# [YOUR TASK]
This task calls for copying every line in the data below that contains the word "table".

[Saved data entries]
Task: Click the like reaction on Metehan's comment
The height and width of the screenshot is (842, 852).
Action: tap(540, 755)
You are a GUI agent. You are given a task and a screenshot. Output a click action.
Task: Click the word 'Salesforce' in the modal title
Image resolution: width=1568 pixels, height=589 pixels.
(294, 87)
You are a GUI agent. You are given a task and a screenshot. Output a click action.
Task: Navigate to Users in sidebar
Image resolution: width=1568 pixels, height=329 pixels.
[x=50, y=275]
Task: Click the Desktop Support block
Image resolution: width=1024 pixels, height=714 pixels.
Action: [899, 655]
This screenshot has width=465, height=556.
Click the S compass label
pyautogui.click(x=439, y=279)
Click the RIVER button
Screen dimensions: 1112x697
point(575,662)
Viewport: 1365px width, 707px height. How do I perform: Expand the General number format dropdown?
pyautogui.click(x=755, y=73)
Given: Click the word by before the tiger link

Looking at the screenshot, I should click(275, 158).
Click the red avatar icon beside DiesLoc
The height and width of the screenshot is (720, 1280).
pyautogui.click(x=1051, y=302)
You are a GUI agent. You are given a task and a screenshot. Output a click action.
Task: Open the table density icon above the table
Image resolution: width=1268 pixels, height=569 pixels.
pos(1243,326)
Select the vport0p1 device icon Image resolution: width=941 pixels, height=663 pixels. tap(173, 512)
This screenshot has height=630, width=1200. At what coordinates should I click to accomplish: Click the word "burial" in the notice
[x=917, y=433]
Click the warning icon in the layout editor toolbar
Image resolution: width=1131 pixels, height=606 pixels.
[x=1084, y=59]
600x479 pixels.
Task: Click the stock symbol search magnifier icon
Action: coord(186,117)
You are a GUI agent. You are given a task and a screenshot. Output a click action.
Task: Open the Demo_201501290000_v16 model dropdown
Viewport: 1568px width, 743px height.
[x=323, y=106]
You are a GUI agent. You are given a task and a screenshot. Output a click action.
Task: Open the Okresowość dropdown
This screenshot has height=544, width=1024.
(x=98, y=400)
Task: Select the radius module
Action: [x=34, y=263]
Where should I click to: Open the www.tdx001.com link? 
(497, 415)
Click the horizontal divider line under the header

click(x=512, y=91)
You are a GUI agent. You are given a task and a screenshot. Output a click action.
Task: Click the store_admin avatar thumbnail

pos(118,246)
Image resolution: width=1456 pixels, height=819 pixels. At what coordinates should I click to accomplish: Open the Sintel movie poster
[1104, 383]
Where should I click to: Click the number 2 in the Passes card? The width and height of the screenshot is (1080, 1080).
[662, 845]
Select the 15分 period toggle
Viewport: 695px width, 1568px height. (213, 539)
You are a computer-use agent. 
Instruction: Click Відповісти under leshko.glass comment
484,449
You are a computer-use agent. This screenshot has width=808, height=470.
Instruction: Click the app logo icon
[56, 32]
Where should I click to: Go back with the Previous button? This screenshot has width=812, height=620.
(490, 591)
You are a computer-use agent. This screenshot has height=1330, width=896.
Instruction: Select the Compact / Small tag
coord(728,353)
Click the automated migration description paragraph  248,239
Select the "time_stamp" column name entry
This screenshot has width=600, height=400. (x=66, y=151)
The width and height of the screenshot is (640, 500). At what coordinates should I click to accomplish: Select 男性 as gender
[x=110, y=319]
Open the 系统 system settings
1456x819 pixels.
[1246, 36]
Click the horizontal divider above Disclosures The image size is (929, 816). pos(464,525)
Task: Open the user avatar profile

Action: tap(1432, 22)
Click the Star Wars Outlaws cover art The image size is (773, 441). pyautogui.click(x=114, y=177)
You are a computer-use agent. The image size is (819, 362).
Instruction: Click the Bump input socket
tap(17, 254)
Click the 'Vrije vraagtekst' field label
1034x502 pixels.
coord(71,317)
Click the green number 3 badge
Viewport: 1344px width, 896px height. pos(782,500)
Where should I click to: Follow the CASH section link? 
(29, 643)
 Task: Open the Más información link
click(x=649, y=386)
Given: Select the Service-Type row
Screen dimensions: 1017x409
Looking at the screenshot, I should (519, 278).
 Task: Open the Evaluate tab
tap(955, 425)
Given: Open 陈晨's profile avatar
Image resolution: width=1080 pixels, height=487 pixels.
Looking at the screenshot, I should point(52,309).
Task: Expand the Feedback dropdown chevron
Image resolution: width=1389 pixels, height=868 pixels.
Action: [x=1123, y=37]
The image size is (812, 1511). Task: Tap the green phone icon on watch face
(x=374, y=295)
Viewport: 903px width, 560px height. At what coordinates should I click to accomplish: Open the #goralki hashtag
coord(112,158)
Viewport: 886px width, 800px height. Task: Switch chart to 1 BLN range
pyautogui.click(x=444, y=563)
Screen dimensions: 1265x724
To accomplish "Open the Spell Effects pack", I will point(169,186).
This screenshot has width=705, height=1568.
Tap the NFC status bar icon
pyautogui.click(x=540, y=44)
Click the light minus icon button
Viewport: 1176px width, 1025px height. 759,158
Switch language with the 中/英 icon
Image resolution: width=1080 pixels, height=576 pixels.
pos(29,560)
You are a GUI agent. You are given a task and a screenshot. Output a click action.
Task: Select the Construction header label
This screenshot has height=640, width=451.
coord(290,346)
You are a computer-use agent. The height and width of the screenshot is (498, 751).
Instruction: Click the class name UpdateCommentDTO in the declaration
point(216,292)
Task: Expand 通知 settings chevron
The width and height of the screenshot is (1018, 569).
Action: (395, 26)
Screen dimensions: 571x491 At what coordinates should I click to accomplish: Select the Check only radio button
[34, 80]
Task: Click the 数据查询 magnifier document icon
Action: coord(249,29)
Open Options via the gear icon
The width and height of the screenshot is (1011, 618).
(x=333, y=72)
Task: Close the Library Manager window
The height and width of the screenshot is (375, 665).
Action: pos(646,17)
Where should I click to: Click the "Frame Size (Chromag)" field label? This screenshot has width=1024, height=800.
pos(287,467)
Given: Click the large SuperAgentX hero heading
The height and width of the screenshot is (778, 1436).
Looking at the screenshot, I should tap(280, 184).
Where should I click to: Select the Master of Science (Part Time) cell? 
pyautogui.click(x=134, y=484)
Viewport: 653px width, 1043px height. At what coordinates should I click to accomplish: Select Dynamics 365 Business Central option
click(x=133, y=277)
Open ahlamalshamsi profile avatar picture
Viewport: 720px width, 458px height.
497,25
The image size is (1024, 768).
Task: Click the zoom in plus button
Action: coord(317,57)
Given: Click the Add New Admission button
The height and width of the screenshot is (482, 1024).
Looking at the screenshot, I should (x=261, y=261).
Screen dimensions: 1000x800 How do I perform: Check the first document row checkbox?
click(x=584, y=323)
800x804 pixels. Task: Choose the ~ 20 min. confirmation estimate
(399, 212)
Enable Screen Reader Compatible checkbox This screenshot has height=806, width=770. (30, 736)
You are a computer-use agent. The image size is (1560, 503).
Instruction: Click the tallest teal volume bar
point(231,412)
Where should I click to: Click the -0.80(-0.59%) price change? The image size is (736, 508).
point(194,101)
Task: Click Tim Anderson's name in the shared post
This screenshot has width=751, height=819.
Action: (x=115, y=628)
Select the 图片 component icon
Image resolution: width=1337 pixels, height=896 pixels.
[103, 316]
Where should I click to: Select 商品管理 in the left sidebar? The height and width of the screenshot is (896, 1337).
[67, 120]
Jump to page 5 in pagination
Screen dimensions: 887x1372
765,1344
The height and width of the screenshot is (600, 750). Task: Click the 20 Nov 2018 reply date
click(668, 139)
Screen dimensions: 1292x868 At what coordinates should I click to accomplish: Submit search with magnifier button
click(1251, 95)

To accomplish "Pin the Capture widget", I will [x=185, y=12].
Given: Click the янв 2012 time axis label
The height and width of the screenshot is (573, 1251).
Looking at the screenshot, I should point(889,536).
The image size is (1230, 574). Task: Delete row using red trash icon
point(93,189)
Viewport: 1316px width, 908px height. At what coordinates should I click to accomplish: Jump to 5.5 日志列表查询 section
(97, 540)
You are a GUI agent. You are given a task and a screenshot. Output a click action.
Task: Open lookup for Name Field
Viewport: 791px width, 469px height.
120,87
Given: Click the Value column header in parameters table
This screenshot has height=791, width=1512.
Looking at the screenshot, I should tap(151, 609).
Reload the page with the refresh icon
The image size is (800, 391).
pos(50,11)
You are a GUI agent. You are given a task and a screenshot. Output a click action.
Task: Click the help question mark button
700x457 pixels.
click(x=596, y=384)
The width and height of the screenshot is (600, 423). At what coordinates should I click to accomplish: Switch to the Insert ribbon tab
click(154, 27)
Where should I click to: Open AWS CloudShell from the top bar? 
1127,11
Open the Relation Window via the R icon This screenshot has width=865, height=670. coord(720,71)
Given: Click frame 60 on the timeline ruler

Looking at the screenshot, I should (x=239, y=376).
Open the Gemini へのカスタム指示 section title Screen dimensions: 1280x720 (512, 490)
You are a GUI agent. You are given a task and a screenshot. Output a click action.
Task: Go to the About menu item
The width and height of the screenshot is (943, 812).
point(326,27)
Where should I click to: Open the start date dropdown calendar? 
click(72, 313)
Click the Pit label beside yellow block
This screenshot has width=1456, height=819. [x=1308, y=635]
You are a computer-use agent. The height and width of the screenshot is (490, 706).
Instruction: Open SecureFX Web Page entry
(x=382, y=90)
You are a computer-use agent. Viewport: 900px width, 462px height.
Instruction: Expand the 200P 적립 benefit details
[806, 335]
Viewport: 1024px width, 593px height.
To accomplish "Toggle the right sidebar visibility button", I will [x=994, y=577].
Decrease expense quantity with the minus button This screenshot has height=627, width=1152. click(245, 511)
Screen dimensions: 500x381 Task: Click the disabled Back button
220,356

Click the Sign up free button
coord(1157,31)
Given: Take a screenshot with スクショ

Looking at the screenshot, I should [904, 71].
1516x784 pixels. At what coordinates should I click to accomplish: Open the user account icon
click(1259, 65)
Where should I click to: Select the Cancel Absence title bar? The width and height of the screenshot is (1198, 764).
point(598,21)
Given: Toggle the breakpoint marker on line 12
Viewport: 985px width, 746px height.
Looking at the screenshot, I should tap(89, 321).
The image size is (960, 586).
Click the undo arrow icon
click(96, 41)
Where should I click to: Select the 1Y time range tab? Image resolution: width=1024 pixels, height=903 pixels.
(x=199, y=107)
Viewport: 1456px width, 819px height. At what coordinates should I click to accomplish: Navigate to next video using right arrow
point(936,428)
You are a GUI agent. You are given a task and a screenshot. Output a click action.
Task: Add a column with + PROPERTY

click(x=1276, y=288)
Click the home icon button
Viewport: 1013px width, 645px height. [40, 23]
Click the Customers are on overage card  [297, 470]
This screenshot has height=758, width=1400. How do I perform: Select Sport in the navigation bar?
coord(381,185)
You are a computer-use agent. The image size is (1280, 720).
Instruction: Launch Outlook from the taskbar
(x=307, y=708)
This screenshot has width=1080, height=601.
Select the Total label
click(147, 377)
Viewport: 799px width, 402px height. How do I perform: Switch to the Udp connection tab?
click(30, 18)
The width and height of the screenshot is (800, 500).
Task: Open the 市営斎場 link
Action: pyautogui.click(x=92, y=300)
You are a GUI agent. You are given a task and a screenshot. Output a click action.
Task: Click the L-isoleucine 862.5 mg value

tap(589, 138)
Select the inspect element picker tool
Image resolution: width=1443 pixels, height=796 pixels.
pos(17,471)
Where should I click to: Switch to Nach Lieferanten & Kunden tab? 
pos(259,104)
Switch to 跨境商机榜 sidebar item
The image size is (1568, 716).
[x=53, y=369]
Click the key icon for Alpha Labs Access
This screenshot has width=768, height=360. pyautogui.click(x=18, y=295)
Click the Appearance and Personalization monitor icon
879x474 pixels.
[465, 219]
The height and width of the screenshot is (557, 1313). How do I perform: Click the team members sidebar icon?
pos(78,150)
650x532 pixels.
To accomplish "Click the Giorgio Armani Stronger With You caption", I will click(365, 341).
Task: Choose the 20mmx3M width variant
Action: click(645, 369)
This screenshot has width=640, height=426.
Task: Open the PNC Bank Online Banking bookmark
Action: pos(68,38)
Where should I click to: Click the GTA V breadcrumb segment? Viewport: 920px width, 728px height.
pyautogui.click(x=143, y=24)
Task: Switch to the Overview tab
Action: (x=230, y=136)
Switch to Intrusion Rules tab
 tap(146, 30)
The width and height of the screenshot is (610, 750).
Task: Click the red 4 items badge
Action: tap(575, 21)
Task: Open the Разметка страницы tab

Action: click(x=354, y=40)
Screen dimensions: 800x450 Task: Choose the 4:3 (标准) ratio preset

# [RESPONSE TO THE EXERCISE]
Task: Open the table density icon above the table
Given: Click the Value column header in parameters table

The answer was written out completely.